EXERCISE: Every line of the data below is to be written out again exactly.

════════

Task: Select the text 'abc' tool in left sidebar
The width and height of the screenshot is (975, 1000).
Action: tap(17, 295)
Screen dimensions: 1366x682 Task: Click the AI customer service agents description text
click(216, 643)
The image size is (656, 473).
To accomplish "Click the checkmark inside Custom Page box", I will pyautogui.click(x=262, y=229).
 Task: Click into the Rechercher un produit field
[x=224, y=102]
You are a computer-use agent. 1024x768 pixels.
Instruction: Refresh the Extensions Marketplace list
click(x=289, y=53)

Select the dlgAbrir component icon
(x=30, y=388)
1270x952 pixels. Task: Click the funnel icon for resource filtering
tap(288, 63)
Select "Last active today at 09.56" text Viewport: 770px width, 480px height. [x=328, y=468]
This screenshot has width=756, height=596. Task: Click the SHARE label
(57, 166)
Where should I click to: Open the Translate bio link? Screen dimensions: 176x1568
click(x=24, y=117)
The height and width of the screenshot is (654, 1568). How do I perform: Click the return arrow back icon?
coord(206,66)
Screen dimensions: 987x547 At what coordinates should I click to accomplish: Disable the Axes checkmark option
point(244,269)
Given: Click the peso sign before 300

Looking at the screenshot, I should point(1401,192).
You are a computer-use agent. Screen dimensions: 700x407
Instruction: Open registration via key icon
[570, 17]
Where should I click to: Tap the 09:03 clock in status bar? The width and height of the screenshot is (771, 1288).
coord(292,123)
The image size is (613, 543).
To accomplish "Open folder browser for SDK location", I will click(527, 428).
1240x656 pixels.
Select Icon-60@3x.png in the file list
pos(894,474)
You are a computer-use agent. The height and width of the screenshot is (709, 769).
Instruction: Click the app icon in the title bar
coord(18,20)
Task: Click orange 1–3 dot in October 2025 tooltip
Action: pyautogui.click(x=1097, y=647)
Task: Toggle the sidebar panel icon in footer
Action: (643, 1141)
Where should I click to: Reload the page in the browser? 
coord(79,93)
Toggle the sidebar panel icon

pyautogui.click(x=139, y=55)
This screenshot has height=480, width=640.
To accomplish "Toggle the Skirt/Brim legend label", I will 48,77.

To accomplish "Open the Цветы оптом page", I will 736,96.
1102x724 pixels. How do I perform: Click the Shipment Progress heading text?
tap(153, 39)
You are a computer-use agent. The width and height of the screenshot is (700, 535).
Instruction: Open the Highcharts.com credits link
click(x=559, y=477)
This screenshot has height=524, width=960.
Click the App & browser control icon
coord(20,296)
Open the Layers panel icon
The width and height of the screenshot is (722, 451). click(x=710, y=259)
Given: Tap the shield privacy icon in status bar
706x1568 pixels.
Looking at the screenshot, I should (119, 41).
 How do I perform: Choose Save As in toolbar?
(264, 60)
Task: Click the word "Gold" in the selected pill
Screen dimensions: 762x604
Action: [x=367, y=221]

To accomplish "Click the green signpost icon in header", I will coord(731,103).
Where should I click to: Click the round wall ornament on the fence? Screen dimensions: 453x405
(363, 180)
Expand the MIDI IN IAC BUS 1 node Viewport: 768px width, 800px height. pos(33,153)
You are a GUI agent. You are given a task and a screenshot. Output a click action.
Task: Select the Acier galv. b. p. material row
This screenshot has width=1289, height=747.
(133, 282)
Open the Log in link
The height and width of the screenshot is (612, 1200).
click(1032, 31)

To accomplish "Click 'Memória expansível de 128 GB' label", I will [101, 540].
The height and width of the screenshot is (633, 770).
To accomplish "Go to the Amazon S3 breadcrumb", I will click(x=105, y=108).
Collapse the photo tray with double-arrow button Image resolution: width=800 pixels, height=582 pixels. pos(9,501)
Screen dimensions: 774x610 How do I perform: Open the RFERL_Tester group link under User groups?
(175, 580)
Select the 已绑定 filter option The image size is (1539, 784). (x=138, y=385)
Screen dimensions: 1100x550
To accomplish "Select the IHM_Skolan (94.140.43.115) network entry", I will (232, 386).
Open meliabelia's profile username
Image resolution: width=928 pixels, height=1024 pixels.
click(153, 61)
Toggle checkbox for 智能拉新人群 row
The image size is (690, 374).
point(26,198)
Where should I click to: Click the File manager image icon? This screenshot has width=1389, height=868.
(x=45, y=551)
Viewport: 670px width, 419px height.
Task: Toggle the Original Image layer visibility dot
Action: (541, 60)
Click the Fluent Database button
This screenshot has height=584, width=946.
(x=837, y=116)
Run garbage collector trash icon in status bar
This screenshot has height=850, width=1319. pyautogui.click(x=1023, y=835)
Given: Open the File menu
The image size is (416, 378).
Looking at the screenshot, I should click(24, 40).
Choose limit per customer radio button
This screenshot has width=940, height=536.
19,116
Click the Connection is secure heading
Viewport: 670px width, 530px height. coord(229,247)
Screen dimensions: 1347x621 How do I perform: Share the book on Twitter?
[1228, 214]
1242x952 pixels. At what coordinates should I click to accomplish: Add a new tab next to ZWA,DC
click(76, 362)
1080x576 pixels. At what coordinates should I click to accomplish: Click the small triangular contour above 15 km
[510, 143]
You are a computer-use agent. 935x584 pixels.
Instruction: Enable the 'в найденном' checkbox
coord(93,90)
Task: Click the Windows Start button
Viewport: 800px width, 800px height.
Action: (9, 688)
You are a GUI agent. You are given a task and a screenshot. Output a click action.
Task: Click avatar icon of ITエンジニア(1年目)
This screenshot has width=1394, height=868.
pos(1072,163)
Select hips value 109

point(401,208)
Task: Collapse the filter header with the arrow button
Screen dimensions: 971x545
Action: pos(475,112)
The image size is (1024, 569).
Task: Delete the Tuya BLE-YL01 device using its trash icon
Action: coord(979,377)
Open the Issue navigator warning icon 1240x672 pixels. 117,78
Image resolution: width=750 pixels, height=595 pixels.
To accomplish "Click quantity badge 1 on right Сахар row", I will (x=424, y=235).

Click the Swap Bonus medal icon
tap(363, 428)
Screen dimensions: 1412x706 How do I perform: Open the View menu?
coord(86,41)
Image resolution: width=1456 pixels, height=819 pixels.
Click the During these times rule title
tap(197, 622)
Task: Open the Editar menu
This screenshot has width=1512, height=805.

════════

SOLUTION FOR THIS TASK:
Task: Select the text 'abc' tool in left sidebar
The width and height of the screenshot is (975, 1000).
Action: tap(17, 295)
Screen dimensions: 1366x682 Task: Click the AI customer service agents description text
click(216, 643)
The image size is (656, 473).
To accomplish "Click the checkmark inside Custom Page box", I will pyautogui.click(x=262, y=229).
 Task: Click into the Rechercher un produit field
[x=224, y=102]
You are a computer-use agent. 1024x768 pixels.
Instruction: Refresh the Extensions Marketplace list
click(x=289, y=53)

Select the dlgAbrir component icon
(x=30, y=388)
1270x952 pixels. Task: Click the funnel icon for resource filtering
tap(288, 63)
Select "Last active today at 09.56" text Viewport: 770px width, 480px height. [x=328, y=468]
This screenshot has width=756, height=596. Task: Click the SHARE label
(57, 166)
Where should I click to: Open the Translate bio link? Screen dimensions: 176x1568
click(x=24, y=117)
The height and width of the screenshot is (654, 1568). How do I perform: Click the return arrow back icon?
coord(206,66)
Screen dimensions: 987x547 At what coordinates should I click to accomplish: Disable the Axes checkmark option
point(244,269)
Given: Click the peso sign before 300

Looking at the screenshot, I should point(1401,192).
You are a computer-use agent. Screen dimensions: 700x407
Instruction: Open registration via key icon
[570, 17]
Where should I click to: Tap the 09:03 clock in status bar? The width and height of the screenshot is (771, 1288).
coord(292,123)
The image size is (613, 543).
To accomplish "Open folder browser for SDK location", I will click(527, 428).
1240x656 pixels.
Select Icon-60@3x.png in the file list
pos(894,474)
You are a computer-use agent. The height and width of the screenshot is (709, 769).
Instruction: Click the app icon in the title bar
coord(18,20)
Task: Click orange 1–3 dot in October 2025 tooltip
Action: pyautogui.click(x=1097, y=647)
Task: Toggle the sidebar panel icon in footer
Action: (643, 1141)
Where should I click to: Reload the page in the browser? 
coord(79,93)
Toggle the sidebar panel icon

pyautogui.click(x=139, y=55)
This screenshot has height=480, width=640.
To accomplish "Toggle the Skirt/Brim legend label", I will 48,77.

To accomplish "Open the Цветы оптом page", I will 736,96.
1102x724 pixels. How do I perform: Click the Shipment Progress heading text?
tap(153, 39)
You are a computer-use agent. The width and height of the screenshot is (700, 535).
Instruction: Open the Highcharts.com credits link
click(x=559, y=477)
This screenshot has height=524, width=960.
Click the App & browser control icon
coord(20,296)
Open the Layers panel icon
The width and height of the screenshot is (722, 451). click(x=710, y=259)
Given: Tap the shield privacy icon in status bar
706x1568 pixels.
Looking at the screenshot, I should (119, 41).
 How do I perform: Choose Save As in toolbar?
(264, 60)
Task: Click the word "Gold" in the selected pill
Screen dimensions: 762x604
Action: [x=367, y=221]

To accomplish "Click the green signpost icon in header", I will coord(731,103).
Where should I click to: Click the round wall ornament on the fence? Screen dimensions: 453x405
(363, 180)
Expand the MIDI IN IAC BUS 1 node Viewport: 768px width, 800px height. pos(33,153)
You are a GUI agent. You are given a task and a screenshot. Output a click action.
Task: Select the Acier galv. b. p. material row
This screenshot has width=1289, height=747.
(133, 282)
Open the Log in link
The height and width of the screenshot is (612, 1200).
click(1032, 31)

To accomplish "Click 'Memória expansível de 128 GB' label", I will [101, 540].
The height and width of the screenshot is (633, 770).
To accomplish "Go to the Amazon S3 breadcrumb", I will click(x=105, y=108).
Collapse the photo tray with double-arrow button Image resolution: width=800 pixels, height=582 pixels. pos(9,501)
Screen dimensions: 774x610 How do I perform: Open the RFERL_Tester group link under User groups?
(175, 580)
Select the 已绑定 filter option The image size is (1539, 784). (x=138, y=385)
Screen dimensions: 1100x550
To accomplish "Select the IHM_Skolan (94.140.43.115) network entry", I will (232, 386).
Open meliabelia's profile username
Image resolution: width=928 pixels, height=1024 pixels.
click(153, 61)
Toggle checkbox for 智能拉新人群 row
The image size is (690, 374).
point(26,198)
Where should I click to: Click the File manager image icon? This screenshot has width=1389, height=868.
(x=45, y=551)
Viewport: 670px width, 419px height.
Task: Toggle the Original Image layer visibility dot
Action: (541, 60)
Click the Fluent Database button
This screenshot has height=584, width=946.
(x=837, y=116)
Run garbage collector trash icon in status bar
This screenshot has height=850, width=1319. pyautogui.click(x=1023, y=835)
Given: Open the File menu
The image size is (416, 378).
Looking at the screenshot, I should click(24, 40).
Choose limit per customer radio button
This screenshot has width=940, height=536.
19,116
Click the Connection is secure heading
Viewport: 670px width, 530px height. coord(229,247)
Screen dimensions: 1347x621 How do I perform: Share the book on Twitter?
[1228, 214]
1242x952 pixels. At what coordinates should I click to accomplish: Add a new tab next to ZWA,DC
click(76, 362)
1080x576 pixels. At what coordinates should I click to accomplish: Click the small triangular contour above 15 km
[510, 143]
You are a computer-use agent. 935x584 pixels.
Instruction: Enable the 'в найденном' checkbox
coord(93,90)
Task: Click the Windows Start button
Viewport: 800px width, 800px height.
Action: (9, 688)
You are a GUI agent. You are given a task and a screenshot. Output a click action.
Task: Click avatar icon of ITエンジニア(1年目)
This screenshot has width=1394, height=868.
pos(1072,163)
Select hips value 109

point(401,208)
Task: Collapse the filter header with the arrow button
Screen dimensions: 971x545
Action: pos(475,112)
The image size is (1024, 569).
Task: Delete the Tuya BLE-YL01 device using its trash icon
Action: coord(979,377)
Open the Issue navigator warning icon 1240x672 pixels. 117,78
Image resolution: width=750 pixels, height=595 pixels.
To accomplish "Click quantity badge 1 on right Сахар row", I will (x=424, y=235).

Click the Swap Bonus medal icon
tap(363, 428)
Screen dimensions: 1412x706 How do I perform: Open the View menu?
coord(86,41)
Image resolution: width=1456 pixels, height=819 pixels.
Click the During these times rule title
tap(197, 622)
Task: Open the Editar menu
This screenshot has width=1512, height=805.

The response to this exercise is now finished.